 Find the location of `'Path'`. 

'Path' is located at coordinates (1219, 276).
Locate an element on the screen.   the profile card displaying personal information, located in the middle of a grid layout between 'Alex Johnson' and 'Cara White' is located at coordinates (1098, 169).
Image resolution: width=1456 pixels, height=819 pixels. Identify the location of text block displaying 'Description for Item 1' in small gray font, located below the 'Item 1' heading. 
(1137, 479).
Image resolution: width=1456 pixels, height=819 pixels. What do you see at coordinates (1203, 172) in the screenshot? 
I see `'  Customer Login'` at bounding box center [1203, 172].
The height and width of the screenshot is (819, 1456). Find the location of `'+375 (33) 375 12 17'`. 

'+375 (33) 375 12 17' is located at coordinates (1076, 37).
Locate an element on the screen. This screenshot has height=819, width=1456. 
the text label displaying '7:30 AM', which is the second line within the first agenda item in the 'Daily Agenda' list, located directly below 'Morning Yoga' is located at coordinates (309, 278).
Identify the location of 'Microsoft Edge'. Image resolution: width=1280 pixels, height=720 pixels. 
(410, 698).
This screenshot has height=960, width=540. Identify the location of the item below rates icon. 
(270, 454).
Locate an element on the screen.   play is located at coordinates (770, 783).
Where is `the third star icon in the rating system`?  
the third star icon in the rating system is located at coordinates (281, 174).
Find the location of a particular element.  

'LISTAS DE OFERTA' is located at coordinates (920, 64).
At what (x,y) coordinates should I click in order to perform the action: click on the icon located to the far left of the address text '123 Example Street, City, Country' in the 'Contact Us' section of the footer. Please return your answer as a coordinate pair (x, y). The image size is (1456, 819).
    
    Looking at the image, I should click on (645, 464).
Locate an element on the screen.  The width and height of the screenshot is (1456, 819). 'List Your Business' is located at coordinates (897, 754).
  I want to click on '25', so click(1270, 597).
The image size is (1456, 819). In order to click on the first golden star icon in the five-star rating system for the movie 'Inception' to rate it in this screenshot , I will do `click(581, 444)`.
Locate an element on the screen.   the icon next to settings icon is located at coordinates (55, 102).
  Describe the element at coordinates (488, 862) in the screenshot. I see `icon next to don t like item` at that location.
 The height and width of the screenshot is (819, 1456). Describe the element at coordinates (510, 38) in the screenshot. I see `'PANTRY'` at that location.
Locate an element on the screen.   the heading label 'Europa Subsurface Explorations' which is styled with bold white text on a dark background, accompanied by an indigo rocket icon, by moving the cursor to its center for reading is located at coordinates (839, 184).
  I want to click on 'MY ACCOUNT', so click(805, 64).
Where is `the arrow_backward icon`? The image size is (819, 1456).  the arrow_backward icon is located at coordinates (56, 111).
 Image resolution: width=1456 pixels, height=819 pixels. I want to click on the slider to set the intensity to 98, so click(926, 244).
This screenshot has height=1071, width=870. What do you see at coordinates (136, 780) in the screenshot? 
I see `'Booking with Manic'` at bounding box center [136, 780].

** Directive **
Can you write out all the entries above again, switching "Locate an element on the screen" to "Find an element on the page" and leaving everything else unchanged?

** Result of the exercise **
 Find the location of `'Path'`. 

'Path' is located at coordinates (1219, 276).
Find an element on the page.   the profile card displaying personal information, located in the middle of a grid layout between 'Alex Johnson' and 'Cara White' is located at coordinates (1098, 169).
Image resolution: width=1456 pixels, height=819 pixels. Identify the location of text block displaying 'Description for Item 1' in small gray font, located below the 'Item 1' heading. 
(1137, 479).
Image resolution: width=1456 pixels, height=819 pixels. What do you see at coordinates (1203, 172) in the screenshot? 
I see `'  Customer Login'` at bounding box center [1203, 172].
The height and width of the screenshot is (819, 1456). Find the location of `'+375 (33) 375 12 17'`. 

'+375 (33) 375 12 17' is located at coordinates (1076, 37).
Find an element on the page. This screenshot has height=819, width=1456. 
the text label displaying '7:30 AM', which is the second line within the first agenda item in the 'Daily Agenda' list, located directly below 'Morning Yoga' is located at coordinates (309, 278).
Identify the location of 'Microsoft Edge'. Image resolution: width=1280 pixels, height=720 pixels. 
(410, 698).
This screenshot has height=960, width=540. Identify the location of the item below rates icon. 
(270, 454).
Find an element on the page.   play is located at coordinates (770, 783).
Where is `the third star icon in the rating system`?  
the third star icon in the rating system is located at coordinates (281, 174).
Find the location of a particular element.  

'LISTAS DE OFERTA' is located at coordinates (920, 64).
At what (x,y) coordinates should I click in order to perform the action: click on the icon located to the far left of the address text '123 Example Street, City, Country' in the 'Contact Us' section of the footer. Please return your answer as a coordinate pair (x, y). The image size is (1456, 819).
    
    Looking at the image, I should click on (645, 464).
Find an element on the page.  The width and height of the screenshot is (1456, 819). 'List Your Business' is located at coordinates (897, 754).
  I want to click on '25', so click(1270, 597).
The image size is (1456, 819). In order to click on the first golden star icon in the five-star rating system for the movie 'Inception' to rate it in this screenshot , I will do `click(581, 444)`.
Find an element on the page.   the icon next to settings icon is located at coordinates (55, 102).
  Describe the element at coordinates (488, 862) in the screenshot. I see `icon next to don t like item` at that location.
 The height and width of the screenshot is (819, 1456). Describe the element at coordinates (510, 38) in the screenshot. I see `'PANTRY'` at that location.
Find an element on the page.   the heading label 'Europa Subsurface Explorations' which is styled with bold white text on a dark background, accompanied by an indigo rocket icon, by moving the cursor to its center for reading is located at coordinates (839, 184).
  I want to click on 'MY ACCOUNT', so click(805, 64).
Where is `the arrow_backward icon`? The image size is (819, 1456).  the arrow_backward icon is located at coordinates (56, 111).
 Image resolution: width=1456 pixels, height=819 pixels. I want to click on the slider to set the intensity to 98, so click(926, 244).
This screenshot has height=1071, width=870. What do you see at coordinates (136, 780) in the screenshot? 
I see `'Booking with Manic'` at bounding box center [136, 780].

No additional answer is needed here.